[Text excerpt]
>> begin

OpenStudy (anonymous):
How would you go about doing this question without a calculator. I know I have to know my unit circle for this. but yea how would one go about solving this problem without a calculator?
OpenStudy (anonymous):
OpenStudy (anonymous):
So for the first question I got into polar form using oilers formula \[e ^{\frac{ 4\pi i }{ 3 }}\] Its kind of hard to see that but its says e^(4pi(i)/3)
OpenStudy (anonymous):
\[(e ^{\frac{ 4\pi \iota }{ 3}})^{111}\]
OpenStudy (anonymous):
how would I get the exact value for this in the form a + bi
OpenStudy (anonymous):
@freckles
OpenStudy (amistre64):
put it into trig form
OpenStudy (amistre64):
at least thats my first thought
OpenStudy (amistre64):
bah, im not real sure what the question is asking for i spose ...
OpenStudy (anonymous):
its asking to raise it to the power of 111 and simply if it to put into a + bi form
OpenStudy (amistre64):
(r,t)^n = (r^n, nt) right?
OpenStudy (amistre64):
r,t being the ordered pair for (r,t) -> r(cos(t) + i sin(t))
OpenStudy (anonymous):
yes
OpenStudy (amistre64):
it appears r = 1, since its the unit circle, what is t?
OpenStudy (anonymous):
4pi/3 I believe
OpenStudy (amistre64):
something about 60 yes, and the other is something about 45
OpenStudy (amistre64):
111 (4pi/3) ... reduces to what in periodic terms?

>> end

[Collected material]

>> begin

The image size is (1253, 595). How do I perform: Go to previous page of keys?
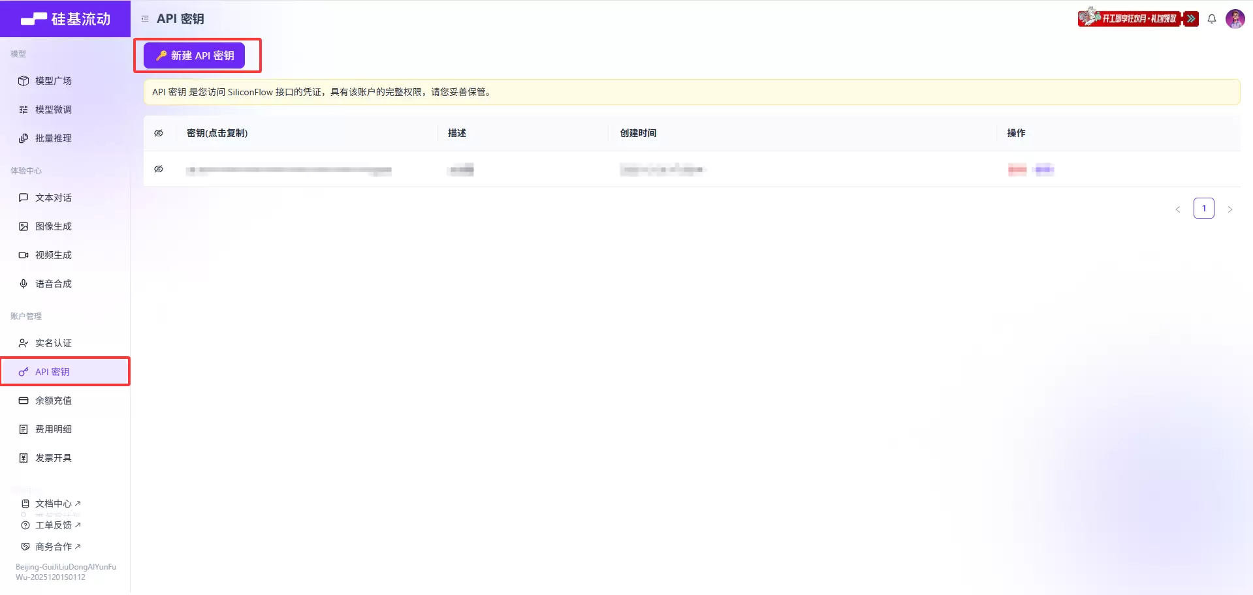1177,209
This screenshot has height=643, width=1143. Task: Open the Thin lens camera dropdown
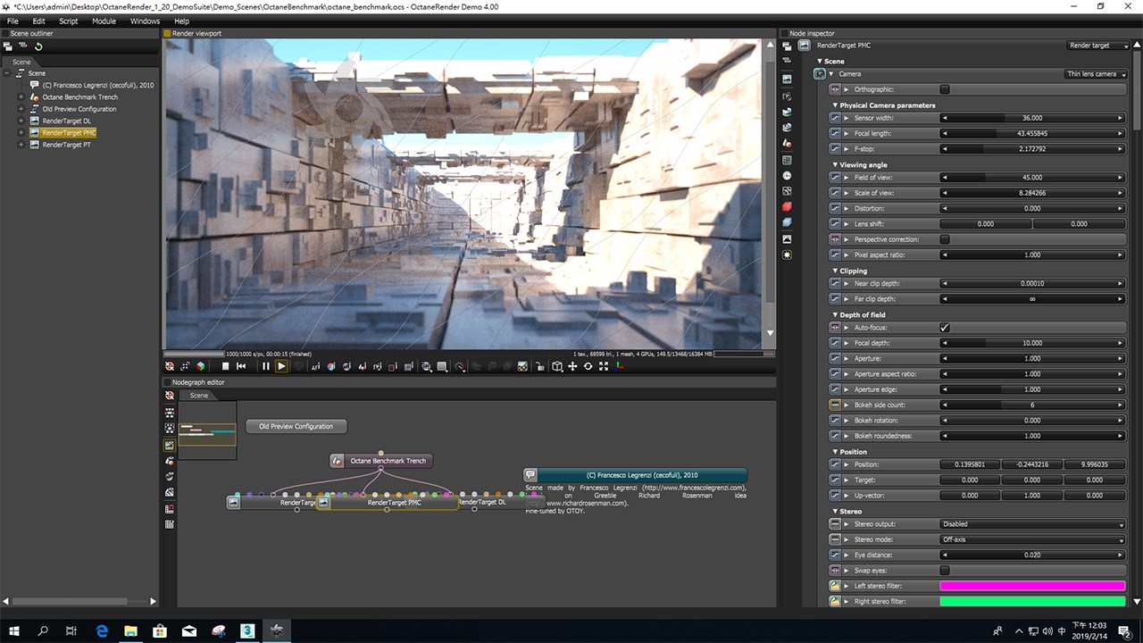[x=1096, y=74]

>> end

[Requests]
• A. Answer these from the forum thread on complex numbers, one line each:
(i) To what power must the expression be raised?
(ii) What value of t does the asker give?
(iii) What value does amistre64 give for r, and what reason is offered?
• B. List every form of a complex number named in the forum thread on complex numbers.

[In response]
• A.
(i) 111
(ii) 4pi/3
(iii) r = 1, because it is the unit circle.

• B. Polar form, trig form, a + bi form